Taking Action: The following actions proved to have desired impacts on facilitating the desired areas of change to support Indigenous student transitions:
1) Working continuously on collaborative teaching across grades 8/9
2) Facilitating further inclusion in math education by removing math 10 AW, thus increasing student options
3) Increasing the visibility and position of the Indigenous Leadership Program, to push against systemic racism and provide an empowering voice in the school and community
4) Launch a cross-curricular Indigenous Studies class that is attractive to all students of diverse learning needs (offered next school year)
5) Incorporate experiential education and learning on the land as much as possible — this was not necessarily always in a very planned way, but often very subtle so as to be also more universally accessible
6) Increase the staff understanding and use of the role and knowledge of the Indigenous Support Working staff to support students
7) Arranging more intentional communication and staff visits between Signal Hill Elementary and PSS, to ease the transition for students into grade 8
Checking: We gained some really powerful feedback this year in talking to some grade 11s and 12s that were cognoscente of the shifts that had been happening over the past couple years. This aligned with what we were also beginning to see this year. Some specific markers included increased student participation in senior math and physics, increased participation and exposure of the Indigenous Leadership program, increased connection and student integration in grade 8/9, and students anecdotally sharing increased feelings of attachment and connection to staff in the building. However, we are aware that we have only just begun and that the actions we have taken have merely been a scratching of the surface of what is possible and morally imperative. As happens in the inquiry process, these successes have led to better articulation of the other challenges that we had not yet really noticed. We are very much not satisfied with this work — this is why we hope to continue this path for another 3 years to further catalyze change within our school.
Reflections/Advice: The following is a list of some of our preliminary plans to continue our work next year and beyond:
1) Strengthen student transitions between Signal Hill Elementary, XCS and PSS. We began teacher visits this year and strengthened other systems, such as student tours, and hope to push this bigger next year. This will be facilitated by our former principal moving to Signal Hill, along with another staff member. We also began using the Indigenous Leadership Program to bridge these schools to positive effect. We hope to further expand this next year.
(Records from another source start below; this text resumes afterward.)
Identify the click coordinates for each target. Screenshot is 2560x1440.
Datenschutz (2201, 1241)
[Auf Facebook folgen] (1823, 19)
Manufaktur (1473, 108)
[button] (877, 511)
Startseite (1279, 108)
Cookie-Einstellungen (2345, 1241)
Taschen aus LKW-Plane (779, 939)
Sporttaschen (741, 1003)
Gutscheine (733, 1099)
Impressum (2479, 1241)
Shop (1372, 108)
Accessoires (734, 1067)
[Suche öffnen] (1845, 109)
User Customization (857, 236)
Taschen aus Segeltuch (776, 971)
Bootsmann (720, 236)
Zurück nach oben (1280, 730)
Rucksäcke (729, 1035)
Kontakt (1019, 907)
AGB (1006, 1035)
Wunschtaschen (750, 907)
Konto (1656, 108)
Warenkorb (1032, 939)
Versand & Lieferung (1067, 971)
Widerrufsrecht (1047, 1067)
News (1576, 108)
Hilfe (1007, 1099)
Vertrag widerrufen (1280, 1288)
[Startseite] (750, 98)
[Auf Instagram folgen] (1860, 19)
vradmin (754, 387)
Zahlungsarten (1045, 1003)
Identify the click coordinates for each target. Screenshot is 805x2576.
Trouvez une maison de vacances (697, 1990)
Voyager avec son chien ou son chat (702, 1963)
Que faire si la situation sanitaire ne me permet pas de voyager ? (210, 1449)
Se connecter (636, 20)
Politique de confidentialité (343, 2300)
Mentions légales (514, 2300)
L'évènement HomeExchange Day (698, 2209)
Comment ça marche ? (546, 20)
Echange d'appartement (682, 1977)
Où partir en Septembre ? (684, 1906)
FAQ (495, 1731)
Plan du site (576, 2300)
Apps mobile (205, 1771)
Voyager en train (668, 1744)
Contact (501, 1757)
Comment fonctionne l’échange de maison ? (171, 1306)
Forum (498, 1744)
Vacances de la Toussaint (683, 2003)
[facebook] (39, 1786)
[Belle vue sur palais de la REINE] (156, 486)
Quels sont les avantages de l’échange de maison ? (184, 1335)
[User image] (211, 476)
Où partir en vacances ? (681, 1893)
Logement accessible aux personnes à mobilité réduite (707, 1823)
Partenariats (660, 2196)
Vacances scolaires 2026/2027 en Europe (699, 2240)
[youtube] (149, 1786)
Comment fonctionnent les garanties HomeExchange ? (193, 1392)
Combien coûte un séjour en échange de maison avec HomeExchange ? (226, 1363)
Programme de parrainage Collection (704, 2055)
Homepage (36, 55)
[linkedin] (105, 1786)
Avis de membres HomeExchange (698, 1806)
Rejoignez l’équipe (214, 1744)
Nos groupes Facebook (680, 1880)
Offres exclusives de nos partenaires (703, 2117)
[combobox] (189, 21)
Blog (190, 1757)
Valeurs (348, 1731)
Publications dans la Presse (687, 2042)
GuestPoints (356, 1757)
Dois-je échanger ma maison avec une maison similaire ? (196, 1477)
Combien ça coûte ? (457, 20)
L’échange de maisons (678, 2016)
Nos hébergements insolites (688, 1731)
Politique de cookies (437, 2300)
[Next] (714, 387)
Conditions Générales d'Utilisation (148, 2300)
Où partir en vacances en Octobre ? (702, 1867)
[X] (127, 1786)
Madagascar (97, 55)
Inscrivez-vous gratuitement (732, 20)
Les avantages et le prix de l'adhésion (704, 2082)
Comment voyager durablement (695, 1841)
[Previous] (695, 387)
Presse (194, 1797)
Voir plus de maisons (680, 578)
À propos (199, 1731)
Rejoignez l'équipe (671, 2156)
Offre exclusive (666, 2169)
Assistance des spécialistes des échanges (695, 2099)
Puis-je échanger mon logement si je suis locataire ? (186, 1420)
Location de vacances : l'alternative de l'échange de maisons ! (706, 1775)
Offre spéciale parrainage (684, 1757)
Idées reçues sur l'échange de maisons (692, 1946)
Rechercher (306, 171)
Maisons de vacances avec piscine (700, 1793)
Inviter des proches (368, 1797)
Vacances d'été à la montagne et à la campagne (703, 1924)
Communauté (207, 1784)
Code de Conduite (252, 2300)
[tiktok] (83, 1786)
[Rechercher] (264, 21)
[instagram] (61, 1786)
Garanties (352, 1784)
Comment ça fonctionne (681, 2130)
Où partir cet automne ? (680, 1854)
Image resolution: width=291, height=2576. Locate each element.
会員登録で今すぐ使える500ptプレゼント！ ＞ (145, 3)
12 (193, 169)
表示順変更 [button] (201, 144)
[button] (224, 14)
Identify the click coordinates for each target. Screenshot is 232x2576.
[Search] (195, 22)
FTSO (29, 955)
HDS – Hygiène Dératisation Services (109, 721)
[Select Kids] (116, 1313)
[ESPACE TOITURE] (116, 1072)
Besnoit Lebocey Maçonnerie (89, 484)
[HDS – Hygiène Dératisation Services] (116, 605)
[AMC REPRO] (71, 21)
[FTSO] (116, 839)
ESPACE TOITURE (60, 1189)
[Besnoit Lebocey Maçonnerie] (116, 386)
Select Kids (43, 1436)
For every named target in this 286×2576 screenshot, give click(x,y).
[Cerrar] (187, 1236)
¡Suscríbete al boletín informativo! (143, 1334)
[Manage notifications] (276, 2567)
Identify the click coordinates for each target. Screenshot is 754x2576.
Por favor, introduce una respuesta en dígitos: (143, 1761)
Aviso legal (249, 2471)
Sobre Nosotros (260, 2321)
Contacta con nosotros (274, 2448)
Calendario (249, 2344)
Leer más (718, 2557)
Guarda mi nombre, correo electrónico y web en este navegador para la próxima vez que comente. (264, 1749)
2) Further strengthen the role of the Indigenous Leadership program in the school.
3) Build up and ensure that a Land-based Indigenous Studies class operates along with the Indigenous Language class (Ucwalmicwts).
4) Push the increased math inclusion from grade 10 into grades 11 and 12.
5) Expand teacher collaboration in grades 8/9, while also bringing in more teachers across all grades.
6) Push the changes in inclusion that began in math into other areas including outdoor education, science and social studies. This would involve breaking down prestige that serves as a barrier to inclusion.
7) Integrate staff that have predominantly been involved in the new grade 8/9 program into grades 10-12; this will ensure a continuity of care amongst the students as they transition, and also help to facilitate increased inclusion and connection in the senior grades.